The appellant’s 3rd ground of appeal is not valid for the following reasons. An omission which goes to the root of one’s contract of employment satisfies the principles of negligence. The appellant‘s failure to keep a proper look out under the circumstance and failure to stop or act reasonably when the inspection was completed is the reason why she was charged with negligent loss of property and found guilty.

In the result the respondent prayed that the appeal be dismissed with costs.

The respondent in its opposition stated in limine that the appellant’s prayer was defective taking into account that her contract was a 3 months contract to the extent that as at the time of the determination of her appeal the contract would have expired thus if the court proceeded with the matter it would end up handing down a brutum fulmen decision on account of the expiry of the contract. It therefore prayed that the matter be struck off the roll on this account.

On the general merits of the appeal the respondent stated that there were no valid appeal grounds to the extent that the appeal had to be struck off. It reasoned further that the purported appeal grounds of appeal have no legal basis and must not be allowed to stand.

For completeness of record it need be observed that in its oral address the respondent did persist with the point in limine vis the contract. When it was asked to tender the contract which was in sync with the position that it relied on it stated that it was relying on the same contract which appellant had tendered to the court and when she had stated that such had

mutated to a contract without limit of time given the provisions of the respondent’s CBA. Faced with that scenario it became apparent that respondent did not have a serious point that it was pursuing vis the contract. The point was accordingly dismissed by the court.

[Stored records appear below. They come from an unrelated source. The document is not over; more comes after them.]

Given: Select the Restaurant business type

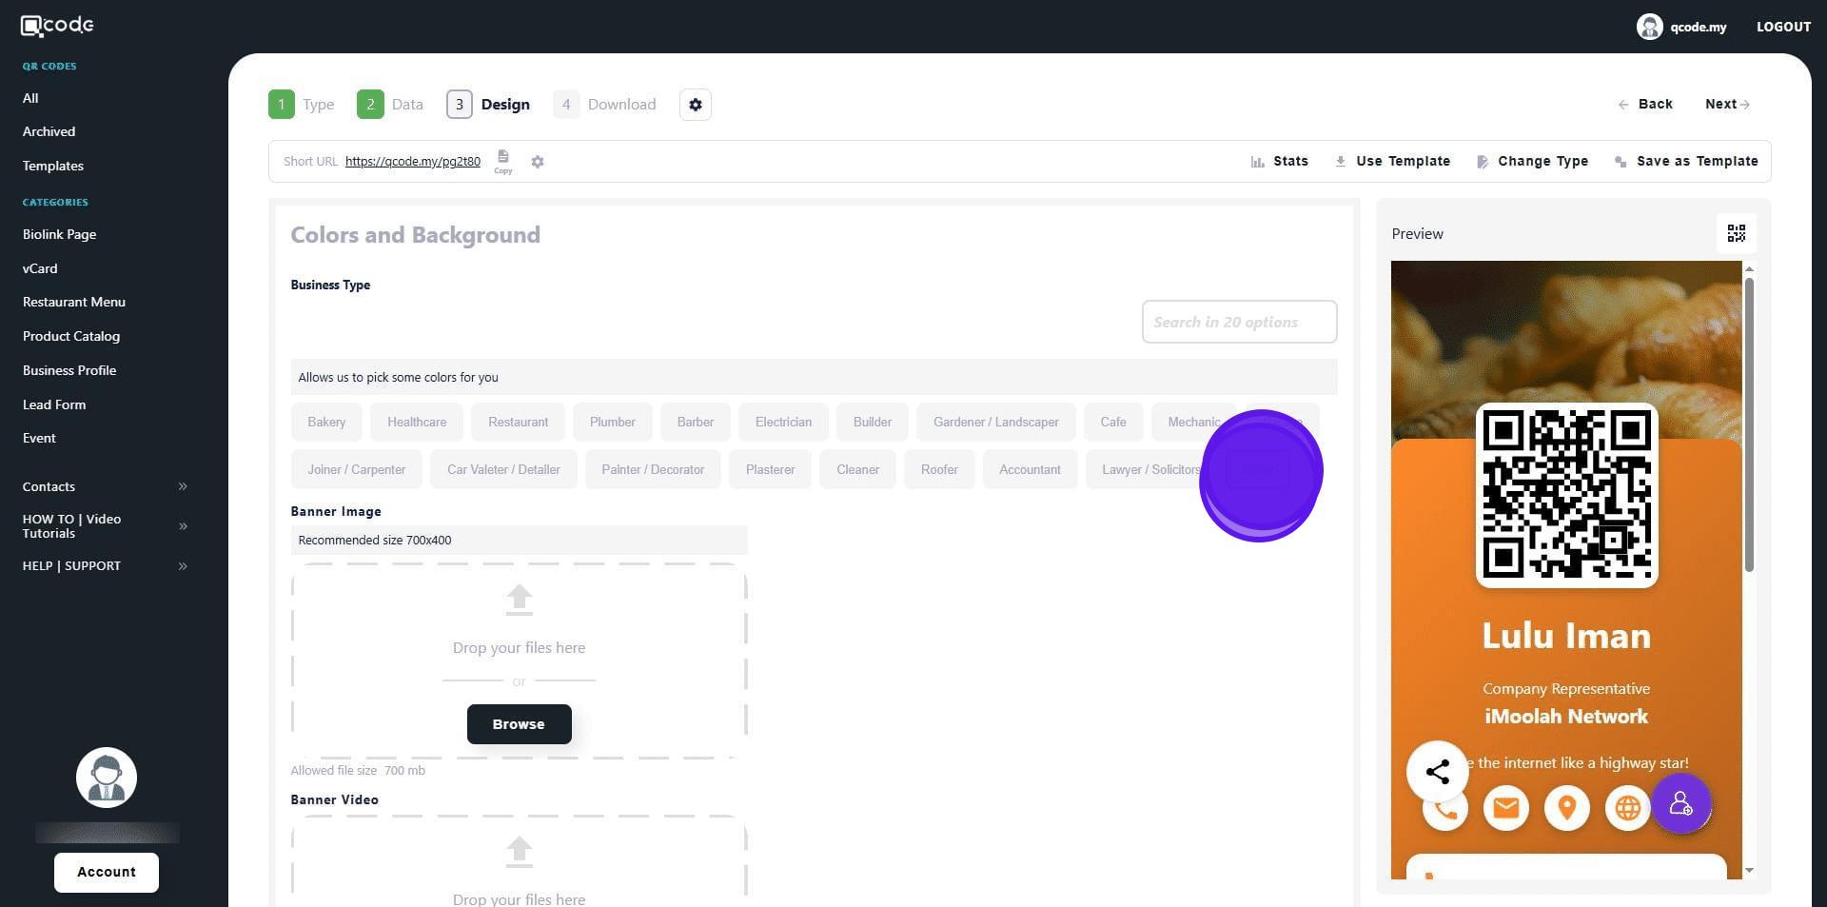Looking at the screenshot, I should pyautogui.click(x=518, y=423).
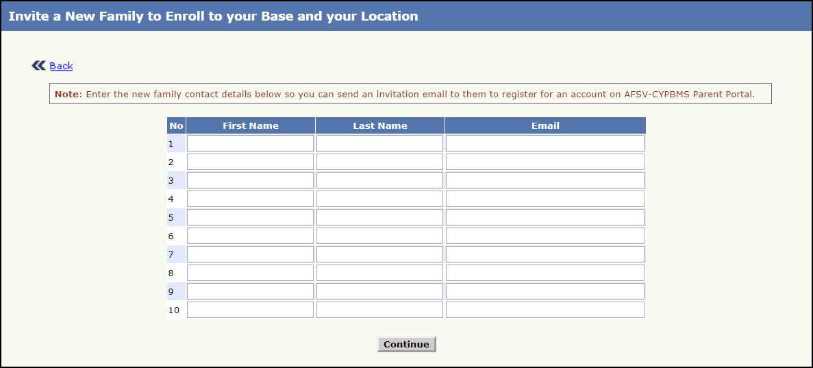Click Last Name field in row 6
Viewport: 813px width, 368px height.
(x=379, y=236)

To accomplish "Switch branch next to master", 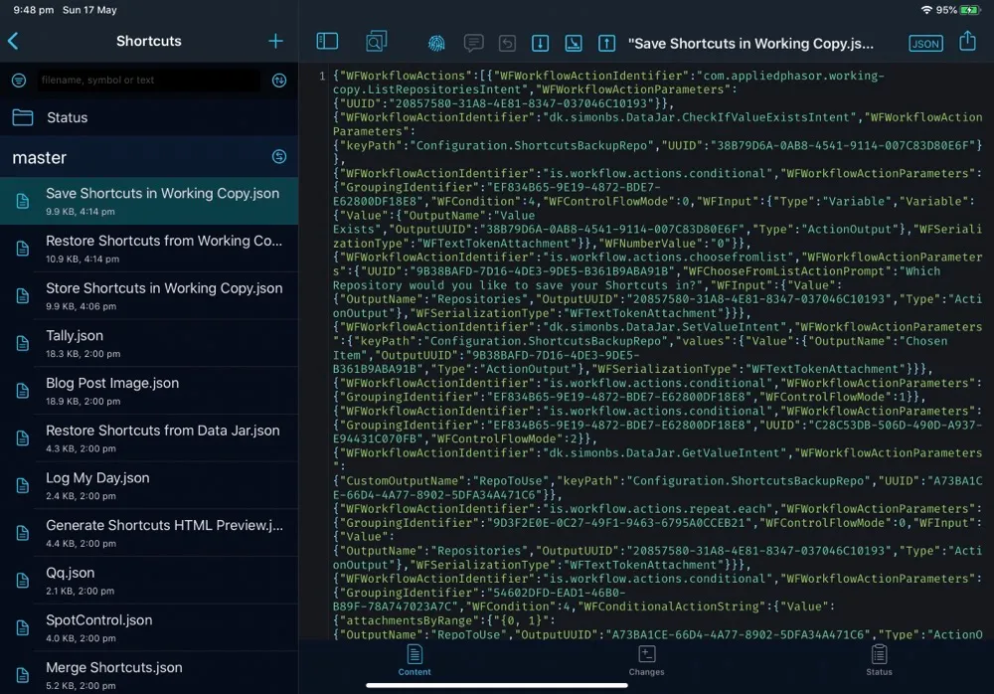I will (279, 157).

As regards the validity of the grounds of appeal the respondent did not pursue that in its oral address suggesting that it did not want to pursue same. In the result the court concluded that respondent was therefore abandoning the challenges on the nature of the appeal grounds and that put the issue to rest.

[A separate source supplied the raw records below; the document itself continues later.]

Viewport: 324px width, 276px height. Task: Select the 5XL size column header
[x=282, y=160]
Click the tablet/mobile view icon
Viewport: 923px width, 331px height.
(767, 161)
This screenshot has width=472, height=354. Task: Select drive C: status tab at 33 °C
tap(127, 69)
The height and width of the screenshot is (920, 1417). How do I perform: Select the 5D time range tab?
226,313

Turning to the merits of the appeal grounds the court needs to start by restating that the law is clear on the appellate function of the Labour Court. See Nyahondo v Hokonya 1997

(2) ZLR 457. A reading of all 3 appeal grounds speak to a single critical issue falling for determination being that. Was the conclusion arrived at by the respondent’s disciplinary committee and appeals committee the kind of decision where the court can say there was gross unreasonableness in the exercise of discretion by the trier of fact. It is therefore the court’s view that the grounds can to that extent be dealt with cumulatively as a single ground seeking to test whether the guilty verdict and dismissal penalty were indeed supportable at law albeit within the threshold of the standard of proof in labour matters See ZESA v Dera 1998 (1) ZLR 500(S). Applying the law to the facts of the matter at hand it need be observed that the record of proceedings is replete with evidence that the books were not handed over to the appellant after the inspectors were done with their checks. In fact the testimony of the inspector is recorded to the effect that they left the books on the bus dash board and did not hand over the books to the conductor. A number of issues revolve around these admitted facts. There is no evidence on record that it was standard procedure that after checking the books the supervisor had to put the same on the dashboard. It is granted that the books were indeed the tools of trade of the conductor and they had to be guarded jealously. The question that comes next is what amount of guarding was expected from the conductor when his tools of trade were in the “safe” hands of the supervisor. The court is of the view that the employer did not envisage a situation where the conductor had to wrestle the books from the Supervisor’s hands. It is clear that the books were not in the hands of ordinary people divorced from the employer’s operations. Without evidence of the standard of placing the books on the dashboard for conductor having to later collect it would be absurd to reason that she fell foul of her duty when she took it that the books were safe in her supervisor’s hands and when he expected that the supervisor would hand the same books to him.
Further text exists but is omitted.